Das LSG Nordrhein-Westfalen hat mit Urteil vom 04.10.2010 – L 19 AS 1140/10 – (zitiert nach Juris, Rdnr. 34) entschieden:
Tenor:
"Da die drei Erkrankungen (Hyperlipidämie, Hypertonie und Hyperurikämie – Anmerkung des Senats) dieselbe Ernährungsart – Vollkost - erforderlich machen, kann auch aus der Kumulierung dieser Krankheiten nicht die Notwendigkeit einer Krankenkostzulage resultieren Aus der Bescheinigung des behandelnden Arztes E. vom 30.01.2009 folgt das Vorliegen eines solchen Ausnahmefalles nicht. Zwar hat dieser beim Kläger die Erforderlichkeit einer lipidsenkenden, purinreduzierten und natriumdefinierten Kost bestätigt Bei der danach erforderlichen Kostform handelt es sich um spezielle Ausformungen der Vollkost nach den Vorgaben des Rationalisierungsschemas aus 1994 (vgl.

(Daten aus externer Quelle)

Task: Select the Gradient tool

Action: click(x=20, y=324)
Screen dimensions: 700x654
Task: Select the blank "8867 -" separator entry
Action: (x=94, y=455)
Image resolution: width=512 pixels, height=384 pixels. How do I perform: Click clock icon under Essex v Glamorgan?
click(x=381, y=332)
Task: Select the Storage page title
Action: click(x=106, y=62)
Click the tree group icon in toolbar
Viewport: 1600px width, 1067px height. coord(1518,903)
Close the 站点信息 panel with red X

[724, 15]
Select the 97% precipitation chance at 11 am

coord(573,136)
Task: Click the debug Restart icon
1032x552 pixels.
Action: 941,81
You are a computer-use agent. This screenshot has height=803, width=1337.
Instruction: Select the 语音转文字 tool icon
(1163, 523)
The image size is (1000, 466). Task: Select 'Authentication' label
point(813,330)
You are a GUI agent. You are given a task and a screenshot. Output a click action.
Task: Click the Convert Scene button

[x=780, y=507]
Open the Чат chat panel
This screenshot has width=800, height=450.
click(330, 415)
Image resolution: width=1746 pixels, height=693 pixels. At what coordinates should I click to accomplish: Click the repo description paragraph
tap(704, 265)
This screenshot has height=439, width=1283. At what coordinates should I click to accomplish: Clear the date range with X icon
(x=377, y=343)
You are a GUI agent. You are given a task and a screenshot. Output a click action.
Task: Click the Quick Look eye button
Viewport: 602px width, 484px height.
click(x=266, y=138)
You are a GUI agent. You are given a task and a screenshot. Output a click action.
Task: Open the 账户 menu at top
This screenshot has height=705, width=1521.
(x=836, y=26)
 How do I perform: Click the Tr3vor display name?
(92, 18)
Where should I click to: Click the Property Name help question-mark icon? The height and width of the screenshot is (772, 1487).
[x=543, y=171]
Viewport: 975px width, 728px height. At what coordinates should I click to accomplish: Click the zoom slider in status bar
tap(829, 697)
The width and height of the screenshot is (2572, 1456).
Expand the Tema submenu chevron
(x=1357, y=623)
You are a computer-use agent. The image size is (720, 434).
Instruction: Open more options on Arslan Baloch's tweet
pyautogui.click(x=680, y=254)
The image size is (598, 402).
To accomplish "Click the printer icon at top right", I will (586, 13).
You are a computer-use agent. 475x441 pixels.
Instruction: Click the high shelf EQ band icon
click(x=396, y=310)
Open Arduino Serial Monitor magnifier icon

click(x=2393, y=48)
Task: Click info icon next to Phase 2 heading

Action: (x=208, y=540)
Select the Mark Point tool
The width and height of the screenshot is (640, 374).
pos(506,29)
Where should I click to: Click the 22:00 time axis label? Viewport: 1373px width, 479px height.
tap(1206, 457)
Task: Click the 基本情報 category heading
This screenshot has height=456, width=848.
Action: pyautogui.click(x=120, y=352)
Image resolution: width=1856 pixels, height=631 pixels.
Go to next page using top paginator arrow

S. 9 der Mehrbedarfsempfehlungen), das 2004 überarbeitet worden ist." (ebenso LSG Niedersachsen-Bremen, Urteil vom 22.01.2009 – L 8 SO 32/07 -, zitiert nach Juris, Rdnr. 19; vgl. auch Sächsisches LSG, Urteil vom 26.02.2009 – L 2 AS 152/07 -, zitiert nach Juris).
a) Da im Verwaltungsverfahren der oben genannte Befundbericht eingeholt wurde und im Beschwerdeverfahren kein Hinzutreten anderer Erkrankungen behauptet wird, liegt ein Verfahrensfehler nicht vor. Der Senat stimmt mit der Rechtsprechung des LSG Berlin-Brandenburg im Beschluss vom 03.02.2011 – L 34 AS 1509/10 B – (zitiert nach Juris, Rdnr. 6) überein, dass ohne Vorliegen eines ärztlichen Befundberichts, in dem die Krankheiten des Klägers, die eine besondere Ernährung erfordern, aufgeführt sind, und dargelegt ist, welche Ernährung deshalb erforderlich ist, eine Entscheidung nicht getroffen werden kann. Allerdings ist im vorliegenden Verfahren bereits im Verwaltungsverfahren ein derartiger Befundbericht eingeholt worden.
b) Ein Verfahrensfehler besteht auch nicht darin, dass das SG keine weiteren Ermittlungen angestellt hat, ob beim Kläger aufgrund seiner Größe ein erhöhter Kalorienbedarf besteht. Ein solcher ist nämlich nicht gesundheitsbedingt im Sinne der oben genannten Rechtsprechung des BSG und rechtfertigt daher keinen Mehrbedarf.
c) Ein Verfahrensmangel kann auch nicht auf mangelnde Amtsermittlungen bezüglich Mehrbedarfs wegen der Größe des Klägers von 1,90 m bei normaler Figur – wie vom SG in der mündlichen Verhandlung festgestellt – und Schuhgröße 50 gestützt werden. Das SG hat diesbezüglich ausgeführt: "Es gibt ausreichend Kleidung für Menschen mit Körpergröße von bis zu 2 m. Ebenso sind Schuhgrößen in Katalogen von Großanbietern bis zur Schuhgröße 50 erhältlich." Es hat folglich zum Ausdruck gebracht, dass Großanbieter nach Prüfung des SG Schuhe bis zur Schuhgröße 50 anbieten, mithin der Kläger nicht auf Hersteller, die nur Schuhe in Übergröße herstellen und die daher teurer sein dürften, zurückgreifen muss. Im Übrigen wird auch diesbezüglich auf das o.g. Urteil des BSG verwiesen.
Die Entscheidung über die Kosten folgt aus § 193 SGG.
Der Beschluss ist gemäß § 177 SGG unanfechtbar.